Item 6 is hereby amended and restated in its entirety as follows:
 
Share Purchase Agreement
 
The information set forth in Item 3 of this Statement is incorporated herein by reference.
 
PPV Confirmation, Pledge Agreement and Underwriting Agreement
 
The information set forth in Item 3 of this Statement is incorporated herein by reference.
 
The PPV Transaction is divided into three individual tranches (each a “Tranche”) with each Tranche divided into 25 individual components (each a “Component”) designated by a valuation date; the Components for Tranche 1 are the 25 trading days from July 25, 2019, through August 28, 2019, inclusive; the Components for Tranche 2 are the 25 trading days from October 23, 2020, through November 30, 2020, inclusive; and the Components for Tranche 3 are the 25 trading days from January 25, 2022, through March 1, 2022, inclusive.  On the settlement date for each Component, LGIL will be obligated to deliver to Bank of America, at LGIL’s election, either a number of Shares determined as follows or an equivalent amount in cash (with cash settlement being the default settlement method):
 
 
(i)
if the volume weighted average trading price per share on the valuation date for the relevant Component (the “Settlement Price”) is less than or equal to $33.167 (the “Forward Floor Price”), 33,334 Shares (or, in the case of the last Component in each Tranche, 33,317 Shares in the case of Tranche 1 and Tranche 2 and 33,318 Shares in the case of Tranche 3) (the “Number of Shares”);
 
 
(ii)

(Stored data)
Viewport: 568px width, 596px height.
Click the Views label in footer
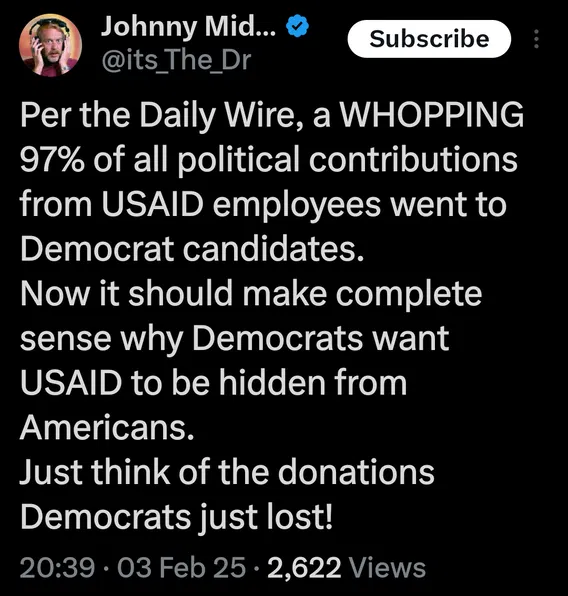tap(387, 568)
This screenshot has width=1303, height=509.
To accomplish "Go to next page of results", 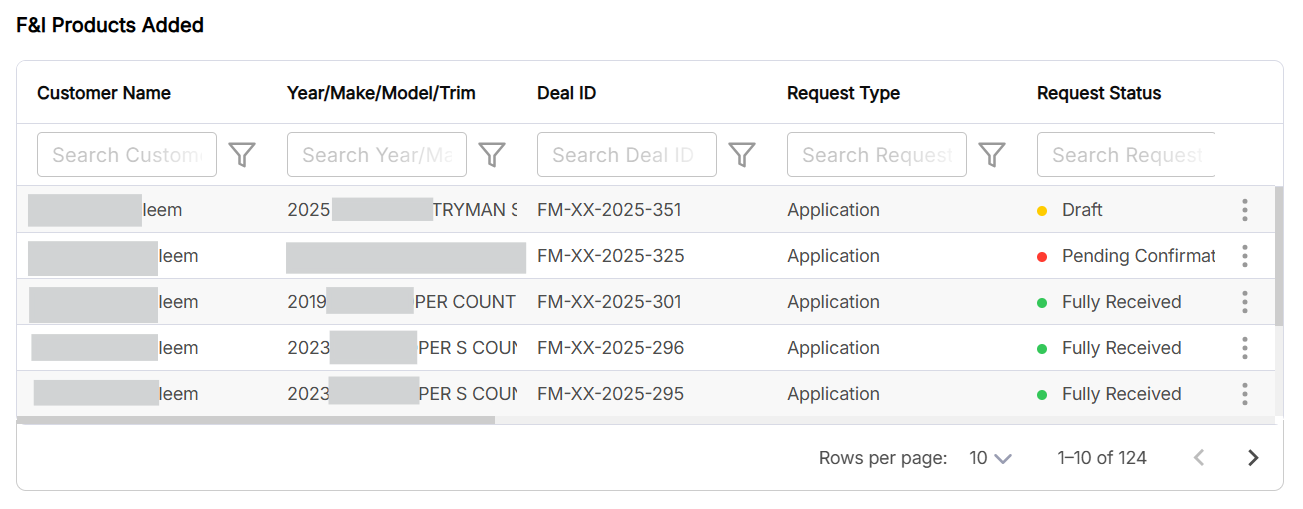I will 1253,458.
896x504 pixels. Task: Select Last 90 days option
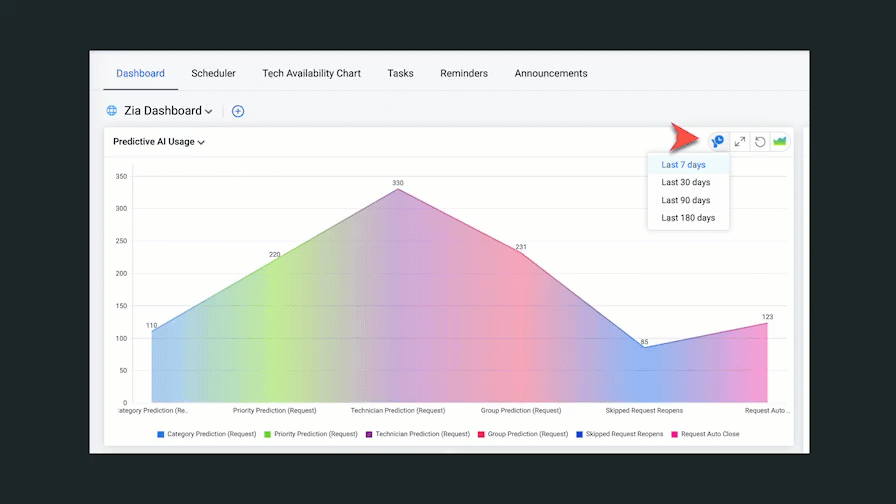click(x=688, y=200)
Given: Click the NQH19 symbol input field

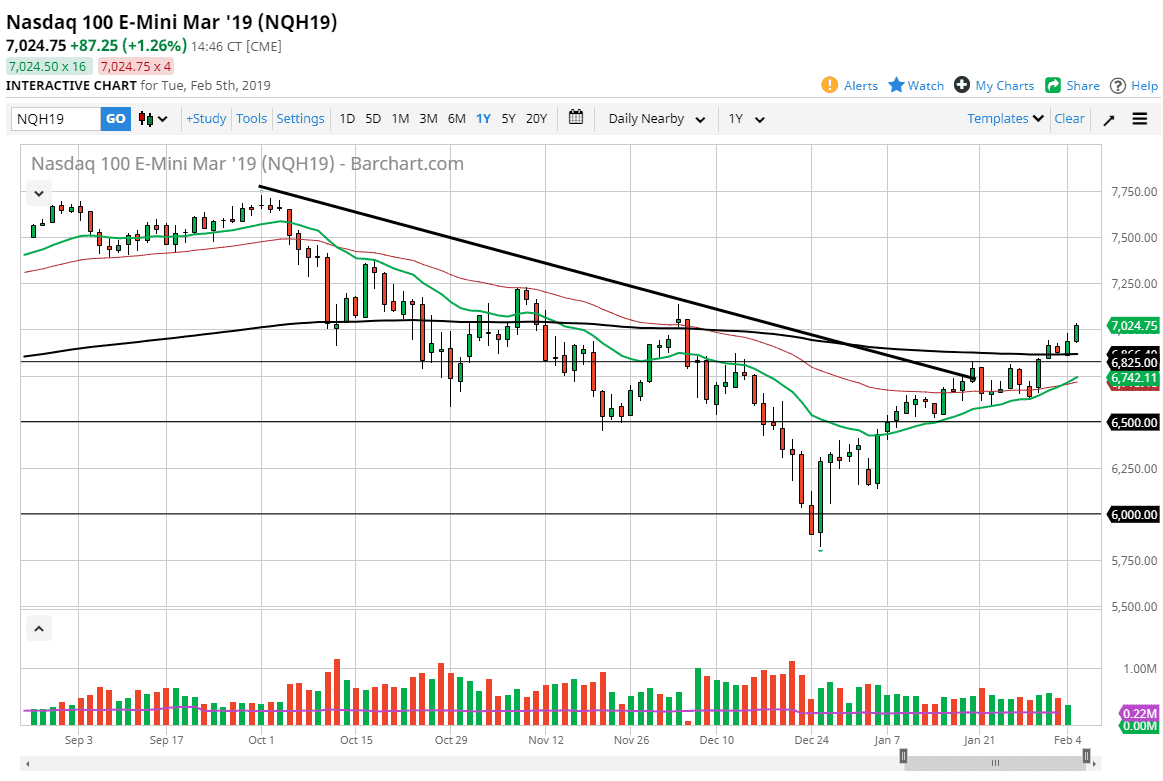Looking at the screenshot, I should [55, 118].
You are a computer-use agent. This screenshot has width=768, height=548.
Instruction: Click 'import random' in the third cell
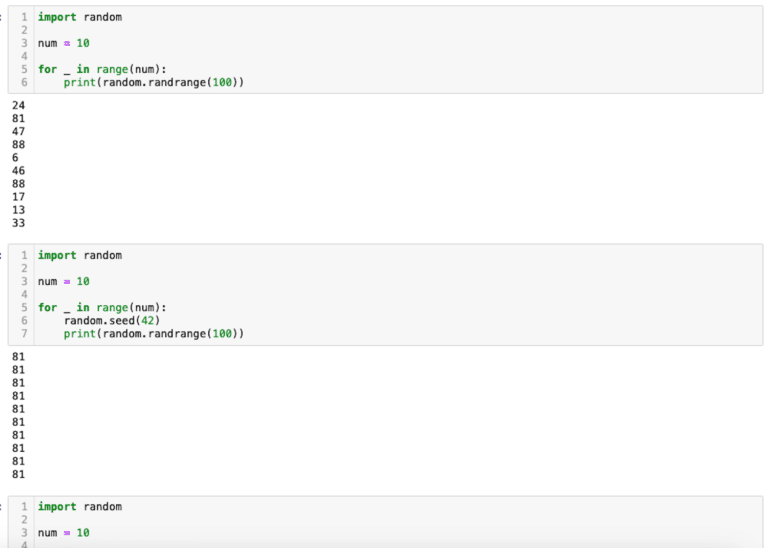(x=80, y=507)
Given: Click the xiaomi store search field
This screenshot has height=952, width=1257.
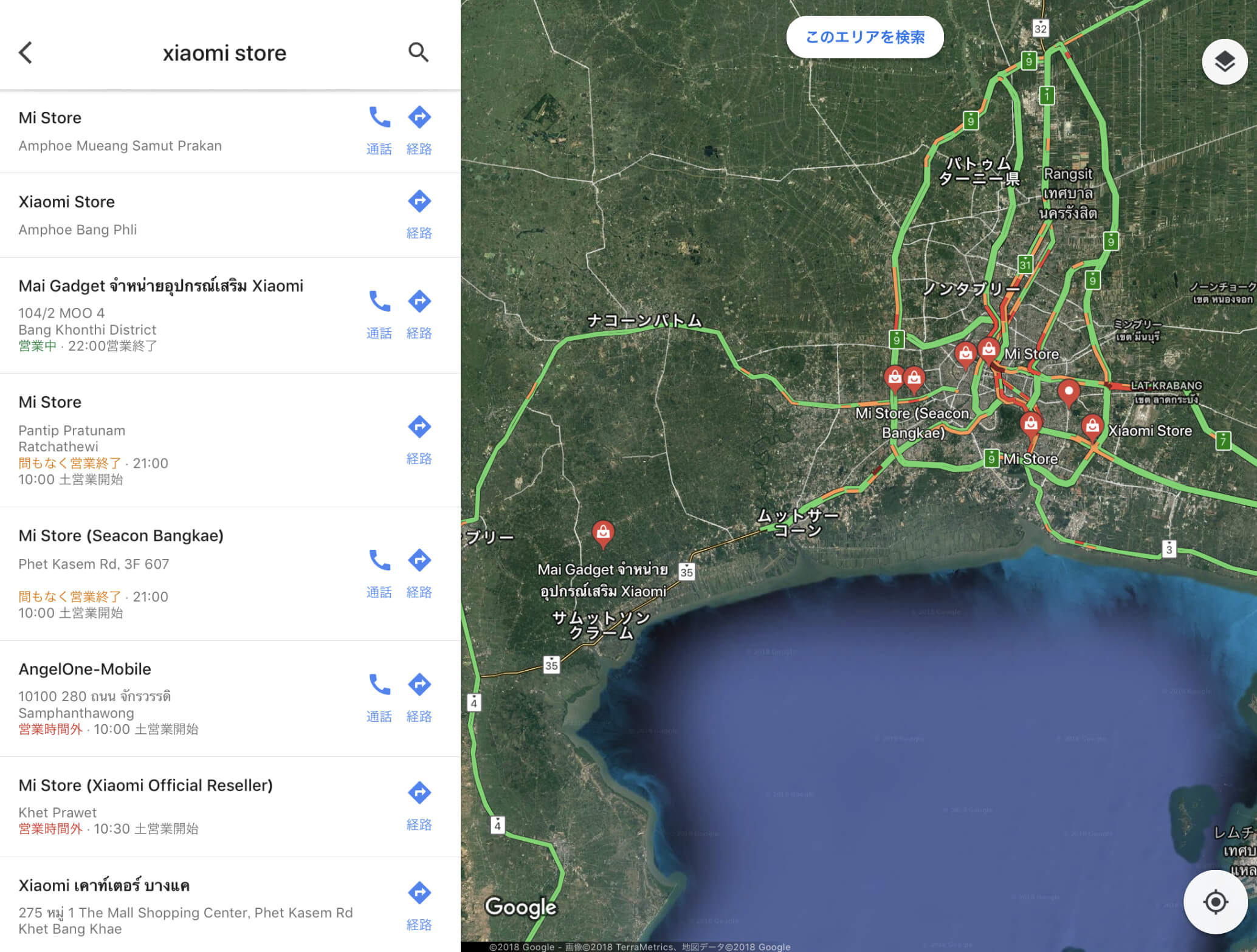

[Requests]
1/ Lay out the records as a Markdown table with the columns Row and Line, starting with the line containing "You are a computer-use" and going on through the end of the records, numbering each line and leaving out blank ones. Leave the pictures out.
2/ Carry on writing the PPV Transaction excerpt from the point where it stops.
The PPV Transaction excerpt and the records are unrelated material.

[Solved problems]
1/
| Row | Line |
|---|---|
| 1 | You are a computer-use agent. This screenshot has width=768, height=548. |
| 2 | Instruction: Click 'import random' in the third cell |
| 3 | (x=80, y=507) |
| 4 | Given: Click the xiaomi store search field |
| 5 | This screenshot has height=952, width=1257. |

2/
if the Settlement Price is greater than the Forward Floor Price but less than or equal to $52.677 (the “Forward Cap Price”), the Number of Shares multiplied by the Forward Floor Price divided by the Settlement Price; and
 
 
(iii)
if the Settlement Price is greater than the Forward Cap Price, the Number of Shares multiplied by (1 – ((Forward Cap Price – Forward Floor Price), divided by the Settlement Price)).
 
In exchange for assuming this obligation, LGIL received a cash payment of $70,889,585.00 as of the date of entering into the PPV Transaction.  LGIL pledged 2,500,000 of the Purchased Shares (the “Pledged Shares”) to Bank of America to secure its obligations under the PPV Transaction pursuant to a pledge agreement, dated as of November 12, 2015 (the “Pledge Agreement”).  In most circumstances, LGIL retains voting rights in the Pledged Shares during the term of the pledge, but LGIL is obligated to share with Bank of America the economic benefit of any dividends paid during the term of the pledge based on a formula that takes into account a theoretical hedging position by Bank of America.
 
 
Page 9 of 21 Pages

 
 
LGIL has been advised that Bank of America established its initial hedging short position in relation to the PPV Transaction (as well as in relation to a concurrent collar transaction with respect to shares held by DLIL) in an underwritten public offering of borrowed Shares through J.P. Morgan Securities LLC (the “Underwriter” or “JPMorgan”).  In connection with that underwritten offering, LGIL became a party to the underwriting agreement, dated as of November 12, 2015 (the “Underwriting Agreement”), among the Issuer, Bank of America, the Underwriter and DLIL.  Under the terms of the Underwriting Agreement, LGIL agreed not to sell or otherwise transfer any Shares, subject to exceptions, for 90 days after November 12, 2015, without the prior written consent of the Underwriter.
 
The foregoing summaries of the terms of the PPV Confirmation, the Pledge Agreement and the Underwriting Agreement are qualified in their entirety by reference to the full text of the PPV Confirmation, the Pledge Agreement and the Underwriting Agreement, respectively, which are included as Exhibit 99.2, Exhibit 99.3 and Exhibit 99.4, respectively, to this Statement and are incorporated herein by reference.
 
Investor Rights Agreement
 
The information set forth in Item 4 of this Statement is incorporated herein by reference.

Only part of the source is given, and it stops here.